With how busy March was with new games, no one can blame you if you missed a few. On March 25 alone, players got Kirby and the Forgotten Land, Ghostwire: Tokyo, and Tiny Tina’s Wonderlands. But just one day before that, a game that’ll likely stick in my mind longer than any big-budget title launched: Norco.
Spotlighted during last year’s Tribeca Festival, Norco is a southern gothic point-and-click game set in a dystopic version of Louisiana. There’s a twisted mystery at the heart of the narrative-driven adventure, one that weaves around topics such as the oil industry, big tech, and religious fanaticism. All of those forces have destroyed a once quiet suburb, suffocating it in an industrial swamp.
While Norco tackles weighty themes that make it a haunting reflection of our own reality, its interpersonal relationships create its true tragedy.
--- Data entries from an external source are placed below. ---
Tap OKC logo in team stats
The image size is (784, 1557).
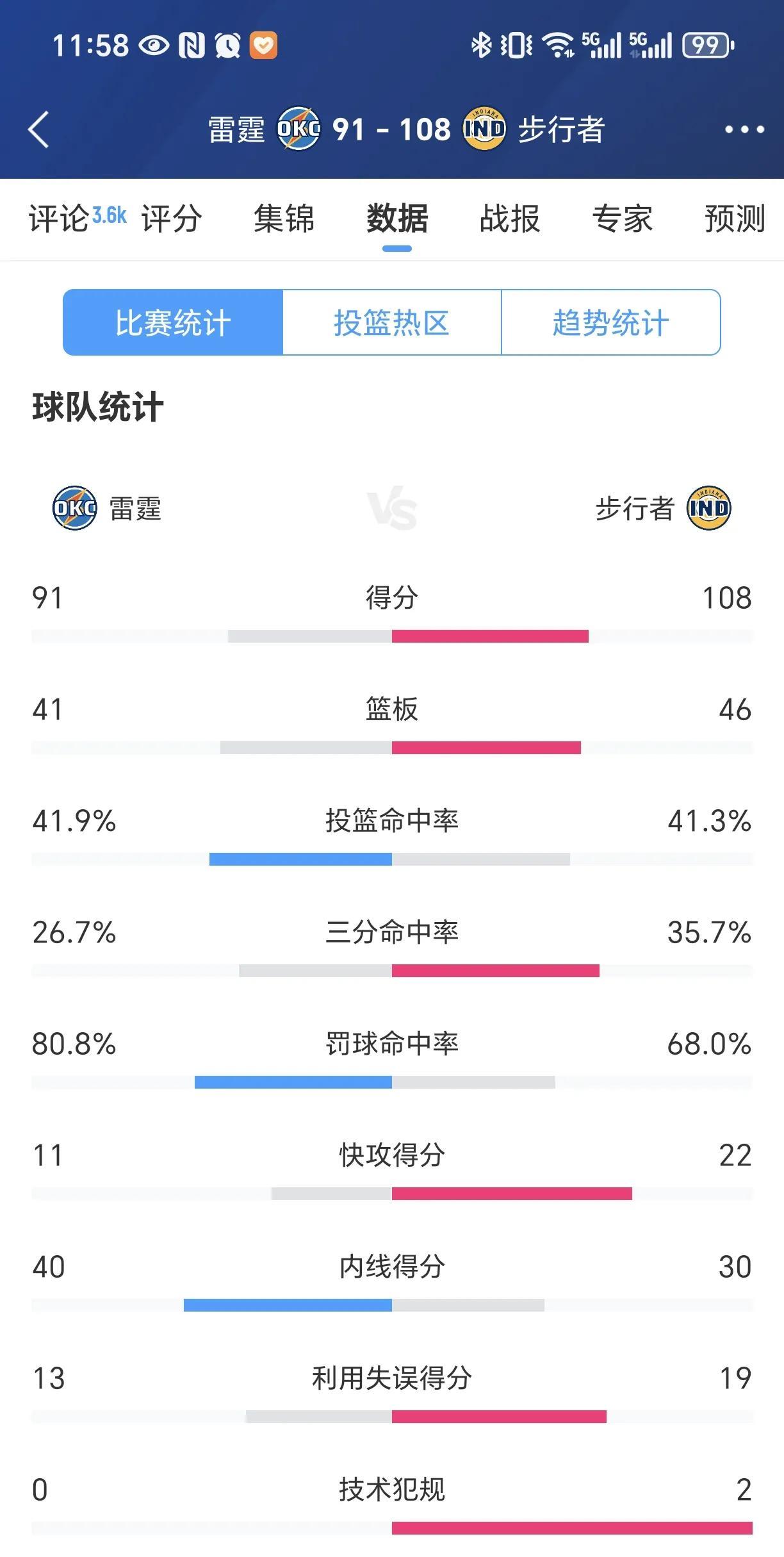tap(74, 508)
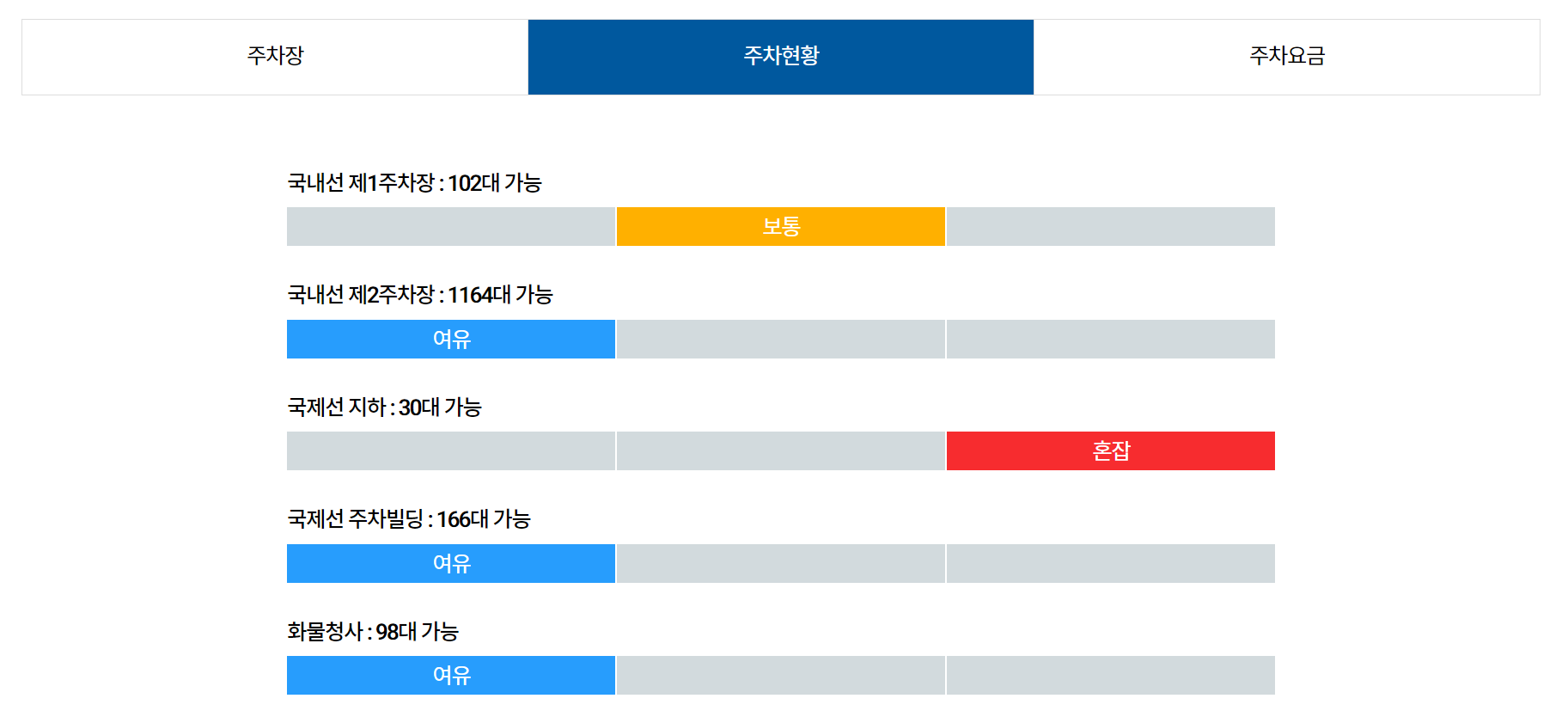The image size is (1568, 723).
Task: Click the 여유 indicator for 국내선 제2주차장
Action: (450, 339)
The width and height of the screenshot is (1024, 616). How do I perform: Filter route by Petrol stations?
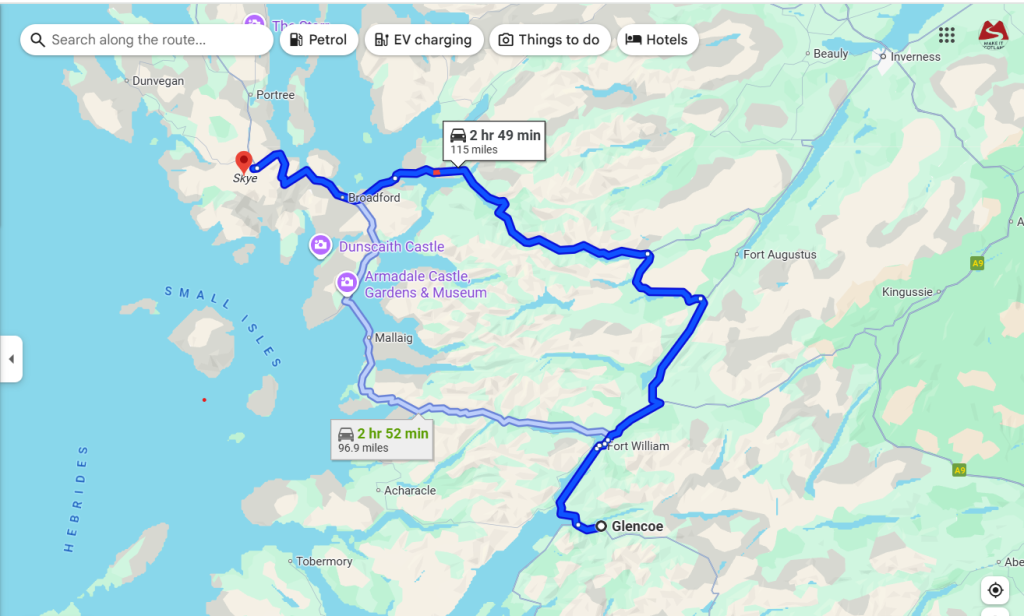pos(319,40)
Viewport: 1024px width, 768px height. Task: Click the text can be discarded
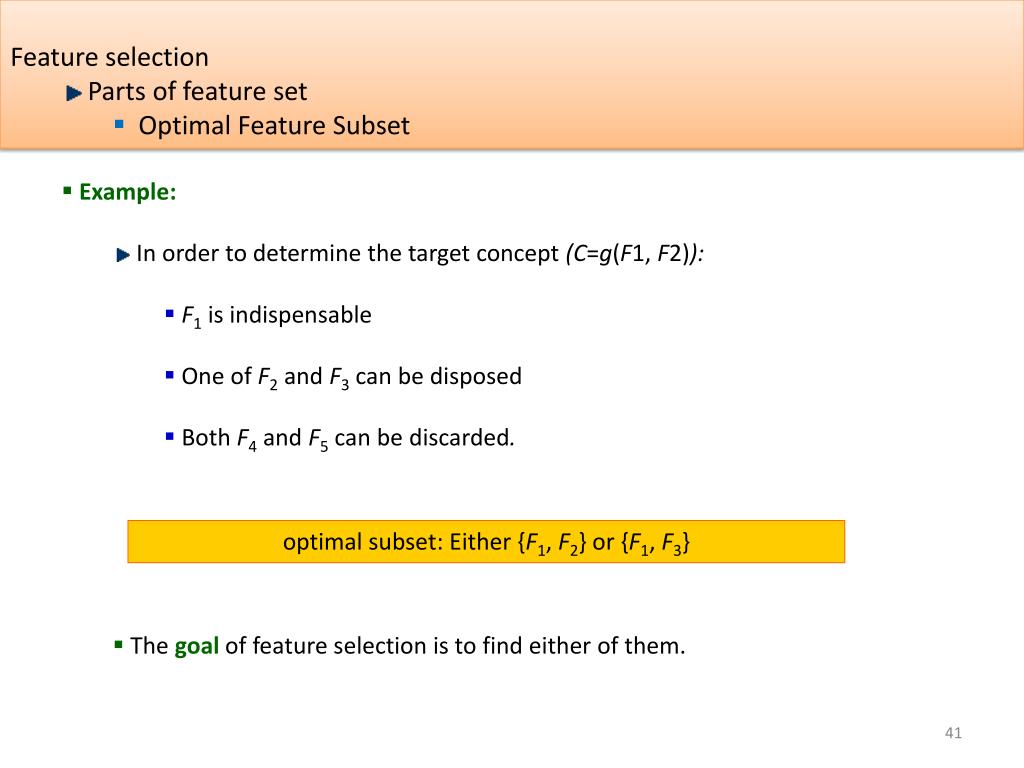click(424, 438)
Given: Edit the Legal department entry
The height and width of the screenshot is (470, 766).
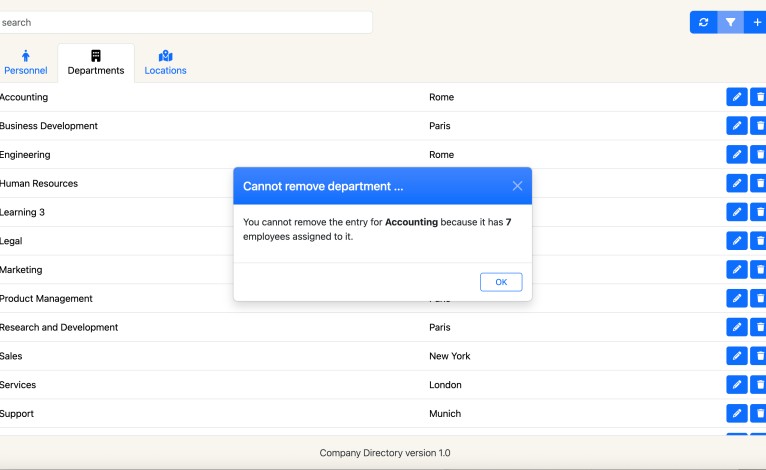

At its heart, Norco is a game about a family that’s been torn apart by the noise of the modern world.
Norco crafts a dense sci-fi dystopia over the course of five hours, but its opening moments are comparatively grounded. It begins in a small bedroom, as golden light shines through a pixelated window. Within a few clicks, we learn that the game’s protagonist has returned to their hometown to sort out some family drama. Their mother has died of cancer and their brother Blake has gone missing. The opening moments are quiet, as players click around the empty house to get flashes of the family’s troubled past.
That stillness quickly dissipates the moment the protagonist steps outside and reunites with the family’s sentient security robot. From that moment on, the personal story is buried underneath a sprawling sci-fi mystery that’s rooted itself throughout southern Louisiana.